17. If the specific provisions of the Act provide [first proviso to Sections 10A(1); 10A (1A) and 10A (4)] that the unit that is contemplated for grant of benefit of deduction is the eligible undertaking and that is also how the contemporaneous Circular of the department (No.794 dated 09.08.2000) understood the situation, it is only logical and natural that the stage of deduction of the profits and gains of the business of an eligible undertaking has to be made independently and, therefore, immediately after the stage of determination of its profits and gains. At that stage the aggregate of the incomes under other heads and the provisions for set off and carry forward contained in Sections 70, 72 and 74 of the Act would be premature for application. The deductions under Section 10A therefore would be prior to the commencement of the exercise to be undertaken under Chapter VI of the Act for arriving at the total income of the assessee from the gross total income. The somewhat discordant use of the expression “total income of the assessee” in Section 10A has already been dealt with earlier and in the overall scenario unfolded by the provisions of Section 10A the aforesaid discord can be reconciled by understanding the expression “total income of the assessee” in Section 10A as ‘total income of the undertaking’.”
7. Ld. Counsel for the assessee particularly drew my attention towards para no. 17 and stated that it has been categorically held that at the stage of aggregation of total income under other heads and the provisions for set off and carry forward contained in section 70, 72 & 74 of the Act would be premature for application of deduction u/s. 10A of the Act. Therefore, it would be allowed prior to commencing of the exercise to be undertaken under VI of the Act for arriving at the total income of the assessee from the gross total income. Hon’ble Supreme Court also explained that somewhat discordant use of the expression “total income of the assessee” in Section 10A of the Act has already been dealt with earlier and in the overall scenario unfolded by the provisions of Section 10A of the Act aforesaid a discord can be reconciled by understanding the expression “total income of the assessee” in Section 10A of the Act as ‘total income of the undertaking’. Hence, this issue is now settled by the Hon’ble Supreme Court. On the other hand, Ld. CIT(DR) could not bring any authority of Hon’ble Supreme Court on this issue and could not controvert or distinguish on facts.
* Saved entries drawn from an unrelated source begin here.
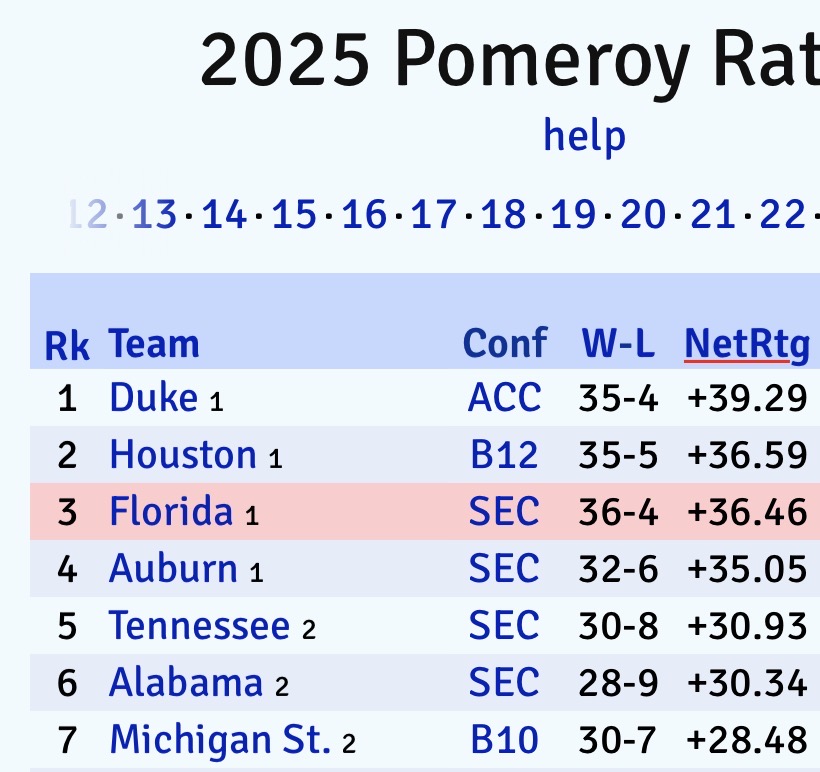The width and height of the screenshot is (820, 772).
Task: Select the 2021 season link
Action: [x=713, y=214]
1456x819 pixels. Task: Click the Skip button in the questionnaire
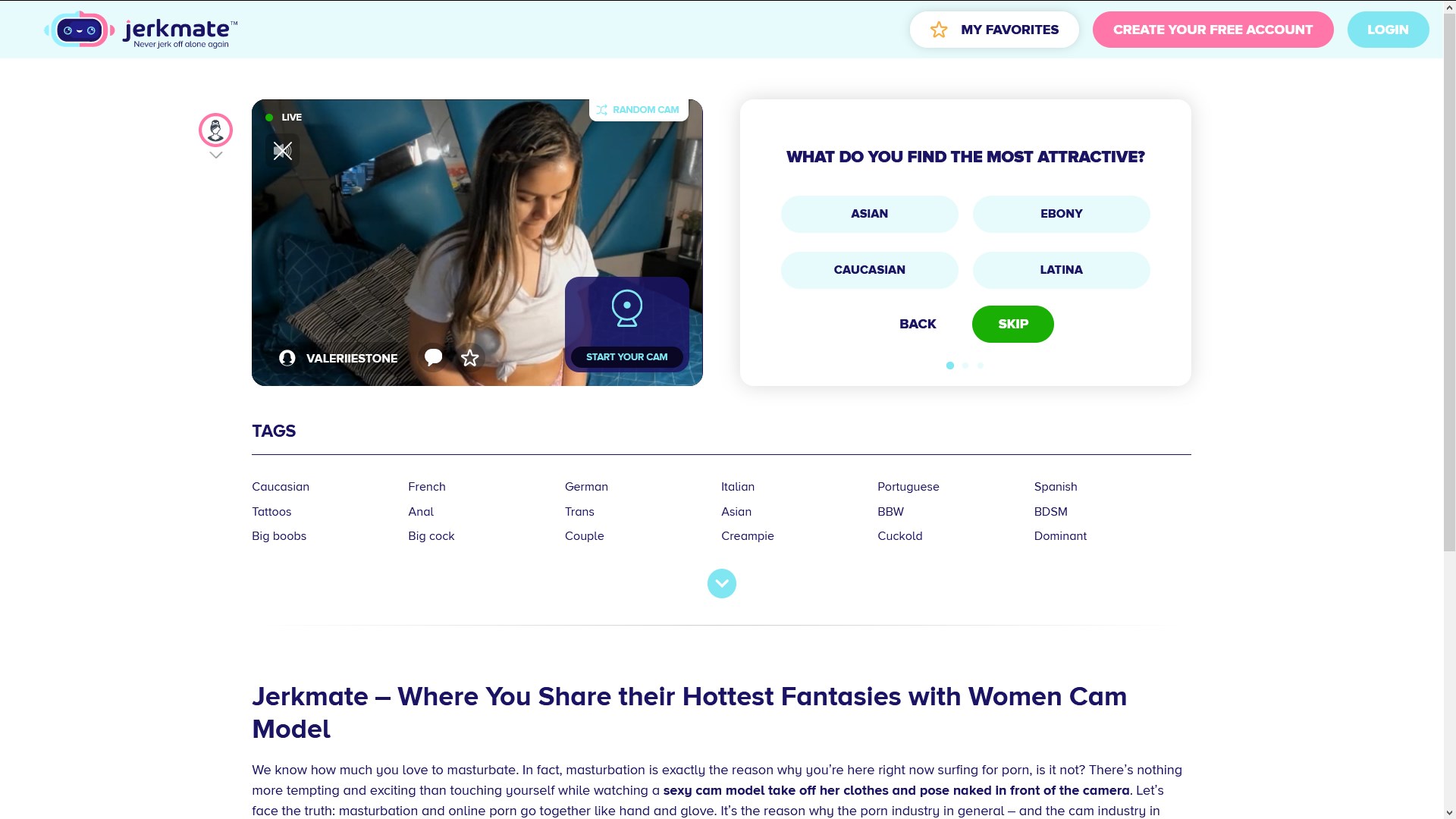1013,324
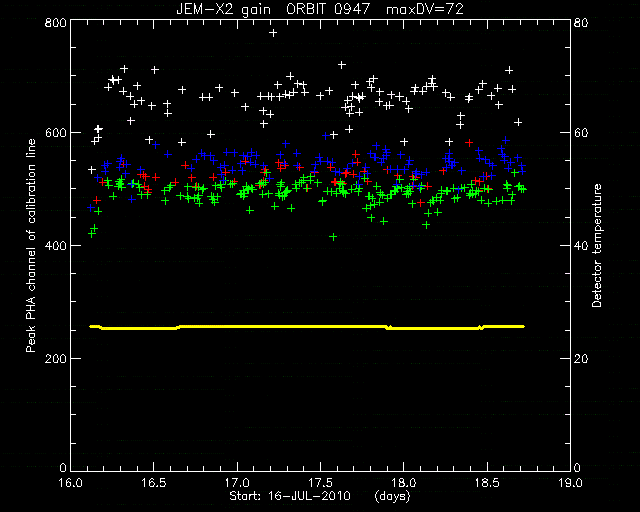The image size is (640, 512).
Task: Click the highest white plus marker near 780
Action: point(273,33)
8. After hearing rival contentions and perusing the records, I find that Hon’ble Supreme Court specifically held that at the stage of aggregation of total income under other heads and the provisions for set off and carry forward contained in section 70, 72 & 74 of the Act would be premature for application of deduction u/s. 10A of the Act. Therefore, it would be allowed prior to commencing of the exercise to be undertaken under VI of the Act for arriving at the total income of the assessee from the gross total income. I further note that Hon’ble Supreme Court also explained that somewhat discordant use of the expression “total income of the assessee” in Section 10A of the Act has already been dealt with earlier and in the overall scenario unfolded by the provisions of Section 10A of the Act aforesaid discord can be reconciled by understanding the expression “total income of the assessee” in Section 10A of the Act as ‘total income of the undertaking’. Hence, this issue is now settled by the Hon’ble Supreme Court as aforesaid, therefore, I am, following the above ratio, of considered view, that the assessee is entitled to claim deduction u/s. 10A of the Act before setting off carry forward losses and unabsorbed depreciation. Accordingly, assessee succeeds on this ground.
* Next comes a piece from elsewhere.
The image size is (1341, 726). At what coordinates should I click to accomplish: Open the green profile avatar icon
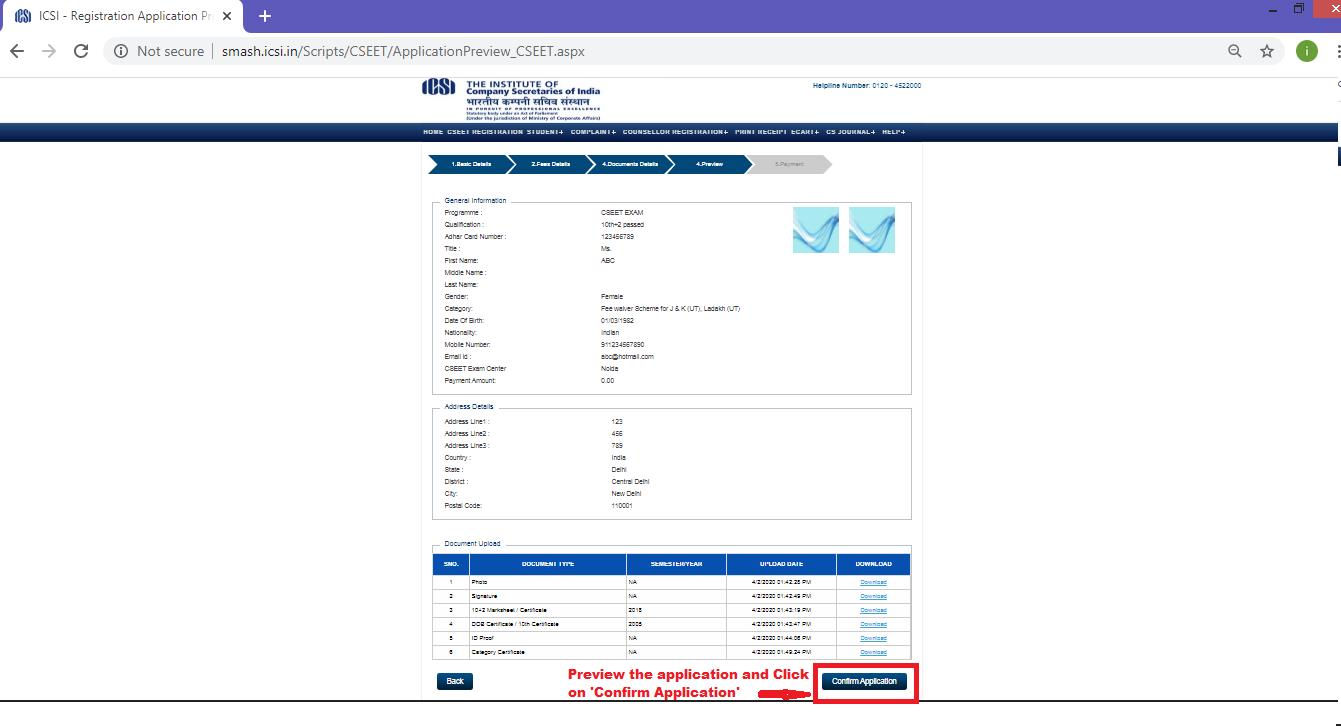[x=1306, y=51]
9. Questions referred by learned Judicial Member on 2nd issue :
“(3) Whether the assessee is entitled for exemption u/s. 10A on interest on FDRs and in absence of complete details, the matter requires reconsideration at the level of the AO?
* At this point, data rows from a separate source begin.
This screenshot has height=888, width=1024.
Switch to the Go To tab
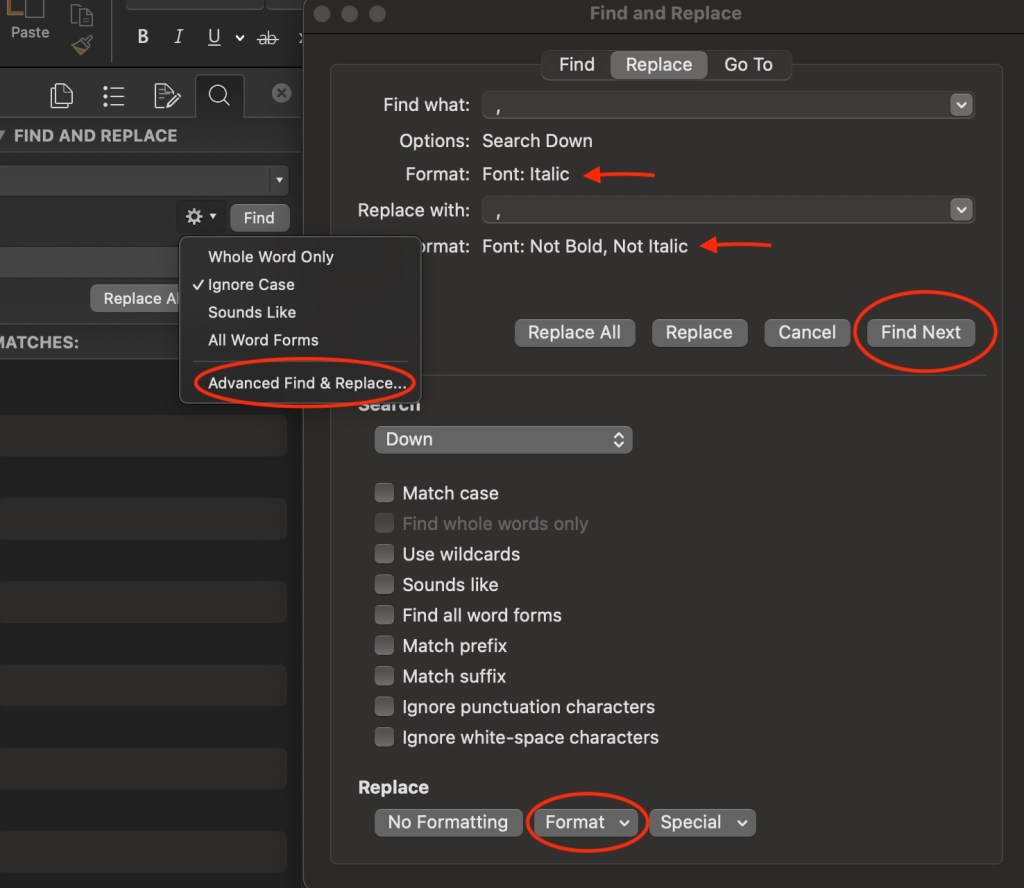coord(748,64)
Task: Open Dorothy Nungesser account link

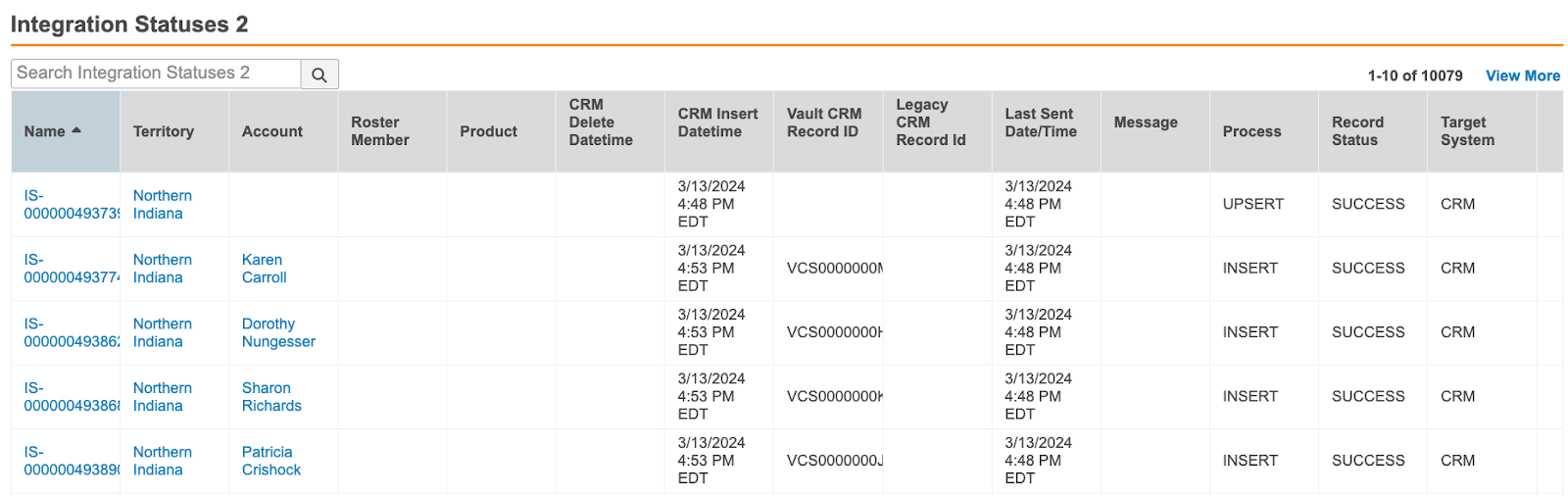Action: tap(278, 332)
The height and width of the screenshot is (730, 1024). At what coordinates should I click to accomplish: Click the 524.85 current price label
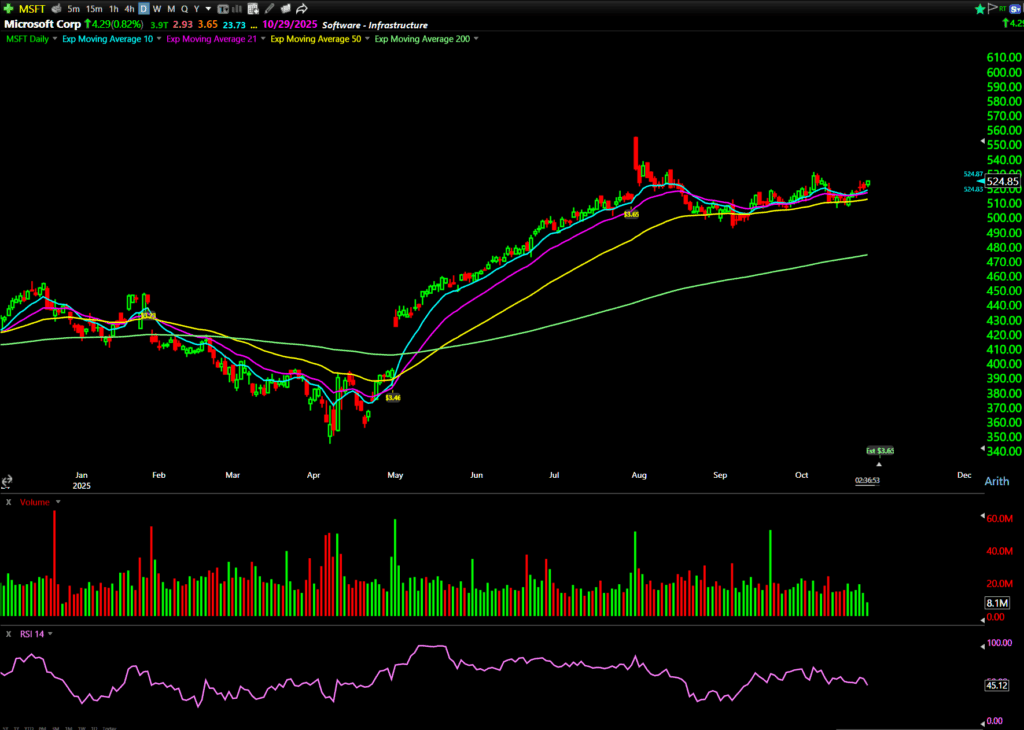[1001, 181]
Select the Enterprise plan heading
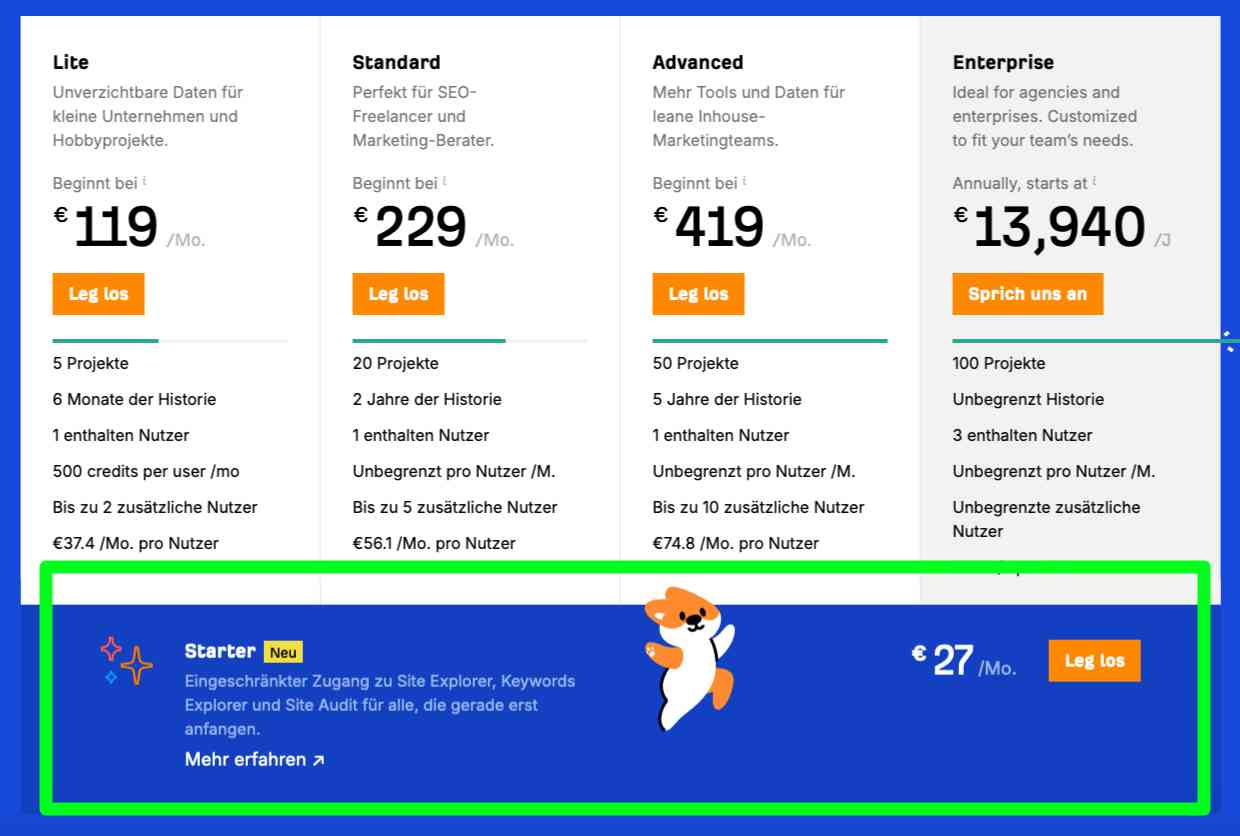The width and height of the screenshot is (1240, 836). tap(1003, 62)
(4) Whether when during several rounds of discussion with the ld. Accountant Member on the proposed order of the Bench and by making a reference to judgment of Hon’ble Karnataka High Court dated 11.12.2013 in the case of CIT v. M/s Motorola India Electronics Pvt.Ltd. (2-ITR-OL-Kar-499) deciding question No.3 above in favour of the assessee, whether the ld. Accountant Member was justified in rejecting the claim of assessee, ignoring said judgment directly on point in issue?”
Questions referred by learned Accountant Member on 2nd issue :
“5. Whether or not, on the facts and in the circumstances of the case and in law, the exemption under section 10A is available in respect of the interest on fixed deposits earned by the assessee? As a corollary to this question, whether, without pointing out as to what details are required to be examined and without deciding the specific legal question before the Tribunal, it is open to remit the matter to the Assessing Officer for fresh adjudication?”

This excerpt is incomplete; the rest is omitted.